TLDR: Claimed to have deleted everything on 2017-06-08, but they lied.

0\. 2017-06-06: Mendeley <mendeley@mail.elsevier.com> email me "Paul,
important changes to your Mendeley account ..." I log on and 'delete' my
account.

1\. 2017-06-07: Mendeley <mendeley@mail.elsevier.com> me "We have deleted your
Mendeley profile and data, to delete your full Elsevier account, please email
usinfo@elsevier.com"

2\. 2017-06-07: I reply to Elsevier <usinfo@elsevier.com> "Please do that for
me now - if you've created one for me delete my full Elsevier account from all
databases and backups that you have on me, including cold storage."
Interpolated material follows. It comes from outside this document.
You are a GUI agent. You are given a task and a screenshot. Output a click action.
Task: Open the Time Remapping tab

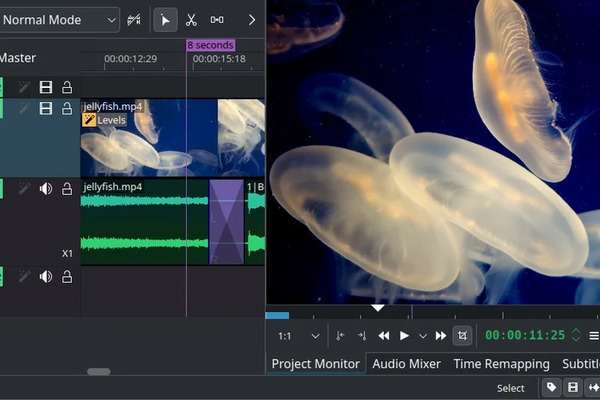pyautogui.click(x=501, y=364)
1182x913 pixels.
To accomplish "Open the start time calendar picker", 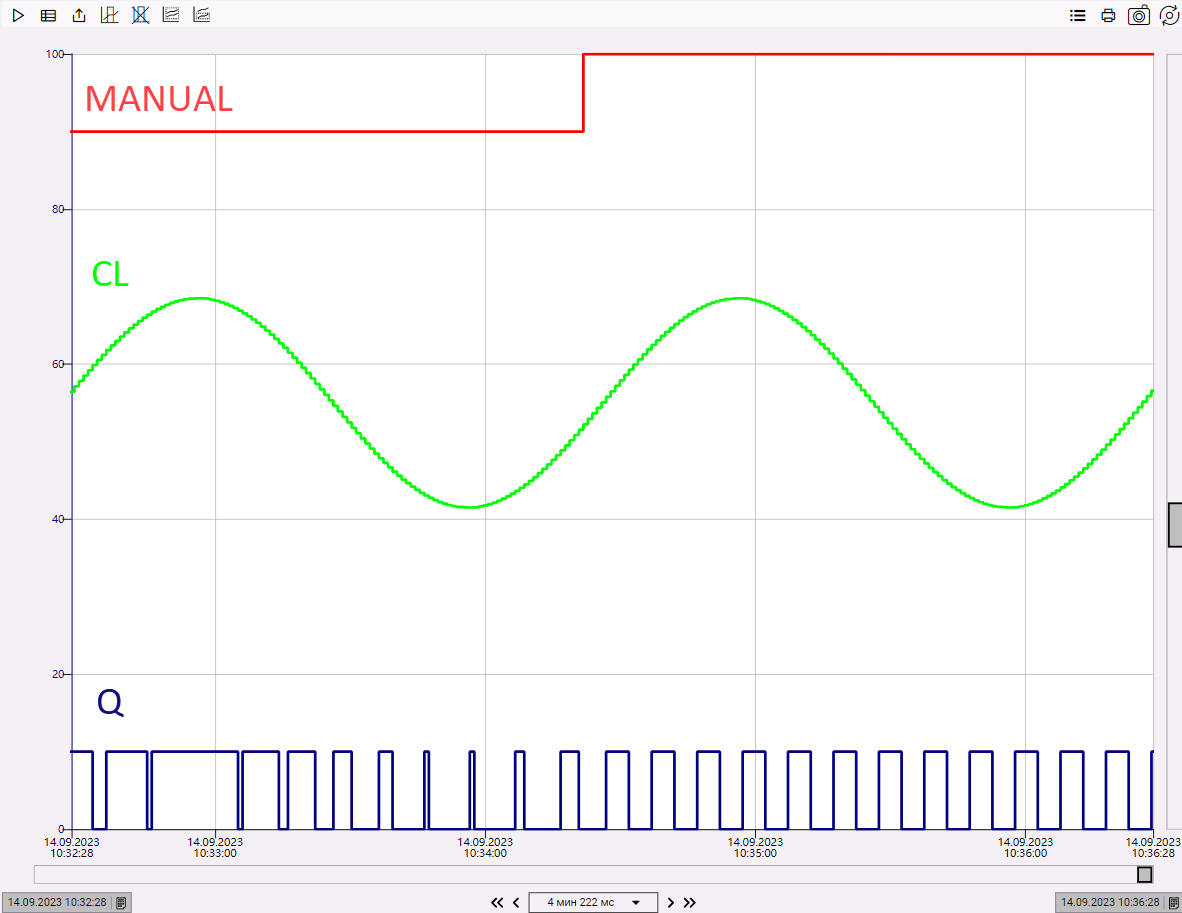I will (120, 902).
3\. 2017-06-07: Elsevier <usinfo@elsevier.com> email me a ticket number

4\. 2017-06-08: ELS-Mendeley Support<support@mendeley.com> email me "This
email is to acknowledge the request and to confirm that we have already
removed your email address from our database. We have cleared out all data
associated with your account across all Mendeley servers. You shouldn’t be
receiving any more emails from Mendeley moving forward. Apologies for any
inconvenience this may have caused you."

5\. 2017-06-11: Elsevier Customer Feedback <research@surveys.elsevier.com>
"According to our records you recently contacted <NAME REDACTED> in Elsevier
Customer Support. The ID of the support query was 170607-010708. We want to
improve the service we provide you. In order to evaluate our current service,
we are conducting a brief (3-4 minute) survey. This asks a few questions about
your most recent experience of contacting us. Your feedback would be very
valuable. ..." I don't click on the link

6\. 2017-06-15: Mendeley <mendeley@mail.elsevier.com> email me "Paul,
important changes to your Mendeley account" ...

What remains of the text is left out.